--- start of Text extract ---
Ranfis Javier Encarnación (born 26 January 1996) is a Dominican professional boxer who held the WBA Fedebol featherweight title in 2019. As of May 2020, he is ranked as the world's seventh-best active featherweight by the IBF.

Professional career
Encarnación made his professional debut on 19 December 2014, defeating Juan Rivas via second-round technical knockout (TKO) in Santo Domingo. A year later he won the vacant WBA Fedecaribe bantamweight title in his seventh bout, stopping Angelo Muñoz (15–4, 10 KO) by TKO. In September 2018, the undefeated fighter signed a promotional deal with Sampson Lewkowicz of Sampson Boxing. Two months later, he beat Venezuelan rival Milner Marcano (17–0, 13 KO) in Santo Domingo with a second-round TKO for the vacant WBA Fedecaribe super bantamweight title.
--- end of Text extract ---
From the boxer biography above, extract the part that opens with the words containing "Ranfis Javier Encarnación" and closes with "super bantamweight title.". Copy it word for word.
--- start of Data section ---
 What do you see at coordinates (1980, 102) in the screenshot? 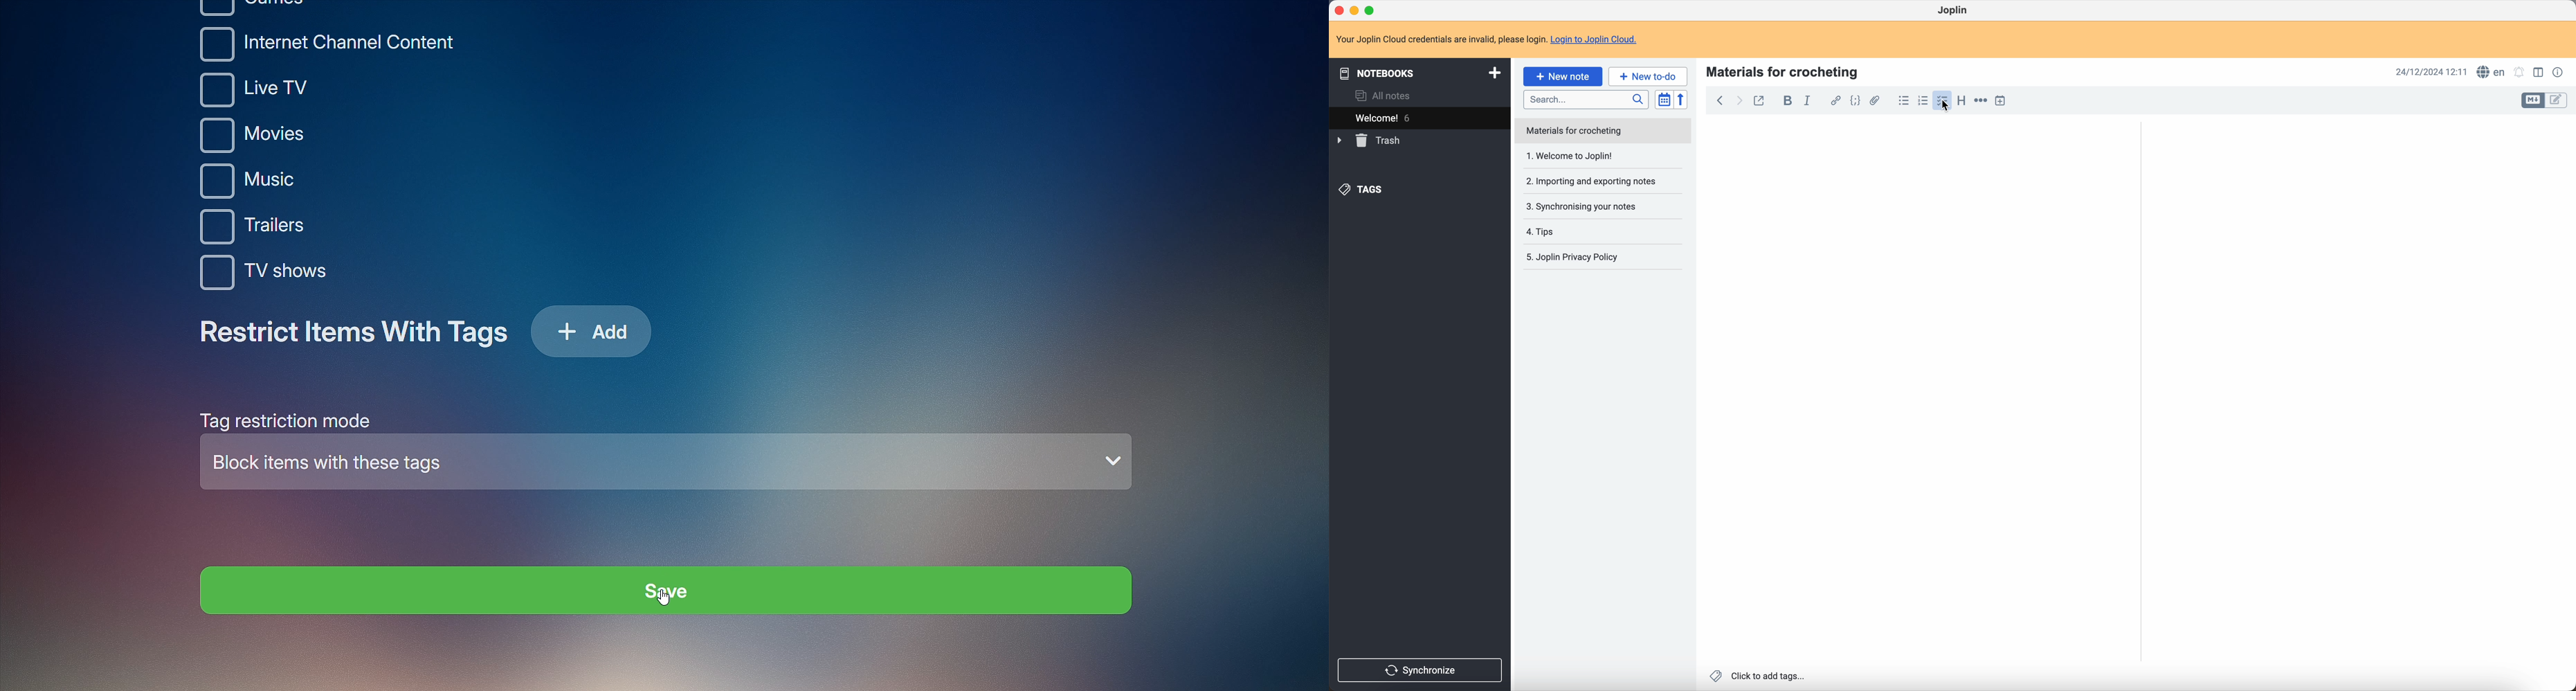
--- end of Data section ---
The result →
Ranfis Javier Encarnación (born 26 January 1996) is a Dominican professional boxer who held the WBA Fedebol featherweight title in 2019. As of May 2020, he is ranked as the world's seventh-best active featherweight by the IBF.

Professional career
Encarnación made his professional debut on 19 December 2014, defeating Juan Rivas via second-round technical knockout (TKO) in Santo Domingo. A year later he won the vacant WBA Fedecaribe bantamweight title in his seventh bout, stopping Angelo Muñoz (15–4, 10 KO) by TKO. In September 2018, the undefeated fighter signed a promotional deal with Sampson Lewkowicz of Sampson Boxing. Two months later, he beat Venezuelan rival Milner Marcano (17–0, 13 KO) in Santo Domingo with a second-round TKO for the vacant WBA Fedecaribe super bantamweight title.